=== Begin Enclosure ===

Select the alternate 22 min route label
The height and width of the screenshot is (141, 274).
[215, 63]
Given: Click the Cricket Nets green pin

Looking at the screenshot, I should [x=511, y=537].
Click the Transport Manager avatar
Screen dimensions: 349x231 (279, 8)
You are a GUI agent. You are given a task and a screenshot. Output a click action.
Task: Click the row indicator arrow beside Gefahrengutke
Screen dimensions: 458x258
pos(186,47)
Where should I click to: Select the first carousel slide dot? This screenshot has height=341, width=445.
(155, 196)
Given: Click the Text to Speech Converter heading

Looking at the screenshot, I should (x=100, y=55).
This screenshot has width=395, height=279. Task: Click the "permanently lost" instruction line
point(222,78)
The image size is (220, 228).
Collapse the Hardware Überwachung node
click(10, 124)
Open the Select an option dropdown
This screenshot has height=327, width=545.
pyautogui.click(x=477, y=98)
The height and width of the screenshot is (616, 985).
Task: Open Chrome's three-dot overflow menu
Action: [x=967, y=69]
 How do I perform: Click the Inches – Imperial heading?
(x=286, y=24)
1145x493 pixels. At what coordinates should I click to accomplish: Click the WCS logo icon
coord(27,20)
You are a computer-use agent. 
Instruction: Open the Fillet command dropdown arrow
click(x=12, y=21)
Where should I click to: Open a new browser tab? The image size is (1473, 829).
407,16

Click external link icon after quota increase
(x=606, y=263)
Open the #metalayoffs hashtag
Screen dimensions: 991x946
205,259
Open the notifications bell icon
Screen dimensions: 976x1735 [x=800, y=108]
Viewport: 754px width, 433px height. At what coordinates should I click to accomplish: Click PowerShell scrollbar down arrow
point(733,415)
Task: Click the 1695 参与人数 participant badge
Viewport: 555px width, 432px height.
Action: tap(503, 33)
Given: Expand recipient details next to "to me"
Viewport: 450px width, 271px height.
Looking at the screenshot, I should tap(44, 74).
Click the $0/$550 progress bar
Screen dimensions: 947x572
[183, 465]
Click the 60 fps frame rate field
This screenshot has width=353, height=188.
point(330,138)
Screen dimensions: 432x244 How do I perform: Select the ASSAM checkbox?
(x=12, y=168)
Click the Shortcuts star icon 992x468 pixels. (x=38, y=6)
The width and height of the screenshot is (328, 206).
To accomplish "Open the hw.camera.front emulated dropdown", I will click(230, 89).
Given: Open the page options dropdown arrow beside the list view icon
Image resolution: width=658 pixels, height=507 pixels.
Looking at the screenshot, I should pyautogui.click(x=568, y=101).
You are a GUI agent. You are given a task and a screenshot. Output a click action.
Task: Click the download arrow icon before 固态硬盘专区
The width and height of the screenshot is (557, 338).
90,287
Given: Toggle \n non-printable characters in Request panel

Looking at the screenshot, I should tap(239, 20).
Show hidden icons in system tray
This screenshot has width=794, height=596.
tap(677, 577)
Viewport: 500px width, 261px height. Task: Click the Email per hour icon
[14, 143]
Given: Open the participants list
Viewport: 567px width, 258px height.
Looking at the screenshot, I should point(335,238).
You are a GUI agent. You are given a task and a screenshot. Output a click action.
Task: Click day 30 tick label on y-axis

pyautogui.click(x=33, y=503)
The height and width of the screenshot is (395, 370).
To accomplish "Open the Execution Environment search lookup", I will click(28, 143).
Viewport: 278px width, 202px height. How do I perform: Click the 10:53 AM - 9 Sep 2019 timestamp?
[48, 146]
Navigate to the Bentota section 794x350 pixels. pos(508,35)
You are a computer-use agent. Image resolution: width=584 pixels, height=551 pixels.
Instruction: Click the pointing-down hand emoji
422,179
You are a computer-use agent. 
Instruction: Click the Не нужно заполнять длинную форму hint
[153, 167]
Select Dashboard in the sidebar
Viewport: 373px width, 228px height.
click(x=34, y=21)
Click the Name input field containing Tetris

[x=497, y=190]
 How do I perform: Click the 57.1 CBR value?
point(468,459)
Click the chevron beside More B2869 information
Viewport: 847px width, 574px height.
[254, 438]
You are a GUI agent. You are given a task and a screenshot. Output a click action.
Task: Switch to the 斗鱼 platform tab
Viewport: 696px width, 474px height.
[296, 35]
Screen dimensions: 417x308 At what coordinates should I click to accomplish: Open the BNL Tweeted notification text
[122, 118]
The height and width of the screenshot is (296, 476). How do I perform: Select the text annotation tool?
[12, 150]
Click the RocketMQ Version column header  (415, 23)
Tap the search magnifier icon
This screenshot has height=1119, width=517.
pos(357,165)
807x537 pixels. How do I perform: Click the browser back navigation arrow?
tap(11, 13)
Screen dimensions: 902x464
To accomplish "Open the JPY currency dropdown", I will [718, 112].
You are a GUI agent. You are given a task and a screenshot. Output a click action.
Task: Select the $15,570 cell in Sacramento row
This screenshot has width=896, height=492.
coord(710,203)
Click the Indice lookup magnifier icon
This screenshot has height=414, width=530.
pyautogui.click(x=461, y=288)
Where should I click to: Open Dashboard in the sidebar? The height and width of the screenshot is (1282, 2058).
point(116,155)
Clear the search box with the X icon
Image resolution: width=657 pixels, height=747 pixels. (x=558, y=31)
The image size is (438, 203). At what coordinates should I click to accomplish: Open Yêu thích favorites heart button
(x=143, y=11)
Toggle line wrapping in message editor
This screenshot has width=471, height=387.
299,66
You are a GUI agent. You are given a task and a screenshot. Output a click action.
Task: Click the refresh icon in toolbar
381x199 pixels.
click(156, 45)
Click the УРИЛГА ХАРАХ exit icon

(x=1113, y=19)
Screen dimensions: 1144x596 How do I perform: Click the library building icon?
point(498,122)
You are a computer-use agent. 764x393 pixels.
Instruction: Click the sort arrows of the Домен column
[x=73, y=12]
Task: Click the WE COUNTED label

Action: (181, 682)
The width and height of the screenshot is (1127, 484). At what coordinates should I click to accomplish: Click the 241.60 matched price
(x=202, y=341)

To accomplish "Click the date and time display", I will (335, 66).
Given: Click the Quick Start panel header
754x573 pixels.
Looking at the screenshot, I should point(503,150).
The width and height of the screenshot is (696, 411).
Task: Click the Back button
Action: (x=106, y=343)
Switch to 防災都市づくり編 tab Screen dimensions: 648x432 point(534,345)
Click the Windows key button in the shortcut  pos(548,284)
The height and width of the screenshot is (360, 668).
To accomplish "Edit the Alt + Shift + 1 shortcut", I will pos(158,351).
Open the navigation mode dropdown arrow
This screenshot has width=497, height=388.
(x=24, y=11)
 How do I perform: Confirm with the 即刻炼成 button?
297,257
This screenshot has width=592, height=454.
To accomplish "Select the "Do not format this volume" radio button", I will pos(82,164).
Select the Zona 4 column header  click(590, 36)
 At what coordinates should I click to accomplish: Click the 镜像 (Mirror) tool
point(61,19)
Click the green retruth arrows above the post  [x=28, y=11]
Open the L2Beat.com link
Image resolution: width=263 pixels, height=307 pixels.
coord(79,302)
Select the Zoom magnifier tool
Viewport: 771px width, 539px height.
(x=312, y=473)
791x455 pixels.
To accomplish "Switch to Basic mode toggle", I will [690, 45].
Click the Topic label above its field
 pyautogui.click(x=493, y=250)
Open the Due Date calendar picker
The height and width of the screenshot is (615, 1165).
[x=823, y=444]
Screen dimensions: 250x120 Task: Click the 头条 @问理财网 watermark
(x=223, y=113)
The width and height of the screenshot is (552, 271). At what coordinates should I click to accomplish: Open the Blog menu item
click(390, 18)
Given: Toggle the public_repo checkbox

=== End Enclosure ===

PROBLEM TO SOLVE => Find the word "computer" in the listing above, then copy each line where it turns up.

FINISHED TASK =>
You are a computer-use agent. 
You are a computer-use agent. Image resolution: width=584 pixels, height=551 pixels.
You are a computer-use agent. 
You are a computer-use agent. 764x393 pixels.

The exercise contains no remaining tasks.